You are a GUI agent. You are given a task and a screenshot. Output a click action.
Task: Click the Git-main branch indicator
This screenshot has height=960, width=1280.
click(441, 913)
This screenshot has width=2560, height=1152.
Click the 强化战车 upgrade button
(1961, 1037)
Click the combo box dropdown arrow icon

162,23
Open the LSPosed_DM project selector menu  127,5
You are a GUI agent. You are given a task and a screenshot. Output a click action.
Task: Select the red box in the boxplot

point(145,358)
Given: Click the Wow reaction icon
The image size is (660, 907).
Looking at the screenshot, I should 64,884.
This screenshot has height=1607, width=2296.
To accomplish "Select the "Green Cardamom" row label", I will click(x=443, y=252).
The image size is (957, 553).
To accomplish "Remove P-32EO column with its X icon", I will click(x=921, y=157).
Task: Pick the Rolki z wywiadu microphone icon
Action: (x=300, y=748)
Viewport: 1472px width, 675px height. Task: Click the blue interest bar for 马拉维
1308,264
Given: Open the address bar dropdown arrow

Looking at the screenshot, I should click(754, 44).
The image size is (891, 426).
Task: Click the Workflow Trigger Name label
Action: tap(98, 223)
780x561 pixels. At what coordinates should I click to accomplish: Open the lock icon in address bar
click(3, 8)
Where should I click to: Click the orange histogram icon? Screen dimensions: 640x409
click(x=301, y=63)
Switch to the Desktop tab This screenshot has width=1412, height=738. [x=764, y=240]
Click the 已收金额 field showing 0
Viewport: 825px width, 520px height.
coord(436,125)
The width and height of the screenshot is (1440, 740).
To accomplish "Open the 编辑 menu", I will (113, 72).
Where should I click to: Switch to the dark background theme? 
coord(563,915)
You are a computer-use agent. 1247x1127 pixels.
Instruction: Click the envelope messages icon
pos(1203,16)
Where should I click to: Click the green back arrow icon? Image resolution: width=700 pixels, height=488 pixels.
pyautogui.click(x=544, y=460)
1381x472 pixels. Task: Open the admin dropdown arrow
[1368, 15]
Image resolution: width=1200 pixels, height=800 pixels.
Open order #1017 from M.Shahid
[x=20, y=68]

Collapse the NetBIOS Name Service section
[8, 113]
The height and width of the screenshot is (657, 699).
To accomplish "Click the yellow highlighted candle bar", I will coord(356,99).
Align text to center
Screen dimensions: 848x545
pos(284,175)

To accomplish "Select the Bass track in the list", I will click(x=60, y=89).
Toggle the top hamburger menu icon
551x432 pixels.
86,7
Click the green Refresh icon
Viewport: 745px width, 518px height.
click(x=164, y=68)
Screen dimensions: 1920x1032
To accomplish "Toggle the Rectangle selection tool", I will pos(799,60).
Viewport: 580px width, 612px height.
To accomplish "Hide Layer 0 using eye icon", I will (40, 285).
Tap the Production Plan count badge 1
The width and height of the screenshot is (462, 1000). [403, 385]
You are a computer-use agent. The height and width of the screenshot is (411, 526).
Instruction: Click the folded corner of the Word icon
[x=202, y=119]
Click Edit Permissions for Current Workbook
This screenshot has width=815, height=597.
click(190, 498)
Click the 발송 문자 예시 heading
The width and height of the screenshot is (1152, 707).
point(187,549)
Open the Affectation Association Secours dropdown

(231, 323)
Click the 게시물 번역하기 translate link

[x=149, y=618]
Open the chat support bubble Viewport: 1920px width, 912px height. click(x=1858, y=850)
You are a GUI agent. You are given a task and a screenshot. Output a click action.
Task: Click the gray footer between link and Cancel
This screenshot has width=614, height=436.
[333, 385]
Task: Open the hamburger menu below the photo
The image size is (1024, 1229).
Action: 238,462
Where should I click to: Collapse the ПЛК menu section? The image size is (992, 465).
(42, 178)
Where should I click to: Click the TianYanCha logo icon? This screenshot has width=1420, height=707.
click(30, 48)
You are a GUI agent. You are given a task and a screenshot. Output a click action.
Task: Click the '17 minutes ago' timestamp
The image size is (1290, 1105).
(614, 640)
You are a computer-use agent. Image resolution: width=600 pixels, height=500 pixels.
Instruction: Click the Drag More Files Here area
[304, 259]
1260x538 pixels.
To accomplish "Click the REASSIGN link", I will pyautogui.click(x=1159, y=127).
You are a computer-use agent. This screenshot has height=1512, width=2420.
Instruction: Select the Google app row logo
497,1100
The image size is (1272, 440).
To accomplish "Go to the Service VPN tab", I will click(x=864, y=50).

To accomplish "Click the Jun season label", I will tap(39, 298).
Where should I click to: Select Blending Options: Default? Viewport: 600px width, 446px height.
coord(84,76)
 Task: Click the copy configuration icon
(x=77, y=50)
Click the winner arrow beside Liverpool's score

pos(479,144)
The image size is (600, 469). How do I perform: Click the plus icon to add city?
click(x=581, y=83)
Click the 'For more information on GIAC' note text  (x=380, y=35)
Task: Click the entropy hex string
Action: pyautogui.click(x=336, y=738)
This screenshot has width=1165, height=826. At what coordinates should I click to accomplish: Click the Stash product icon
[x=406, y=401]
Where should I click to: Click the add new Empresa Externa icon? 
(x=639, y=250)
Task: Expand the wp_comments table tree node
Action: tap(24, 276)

───

• PROBLEM TO SOLVE: Can you rewrite the listing from its first line through the line that contains "Open the LSPosed_DM", both ends included, keeping the requests as they are but scaling every coordinate in the answers by 1.8 and rounding to whole numbers, with halves rounded up?

• WRITTEN SOLUTION:
You are a GUI agent. You are given a task and a screenshot. Output a click action.
Task: Click the Git-main branch indicator
This screenshot has height=960, width=1280.
click(794, 1643)
This screenshot has width=2560, height=1152.
Click the 强化战车 upgrade button
(3530, 1867)
Click the combo box dropdown arrow icon

292,41
Open the LSPosed_DM project selector menu  229,9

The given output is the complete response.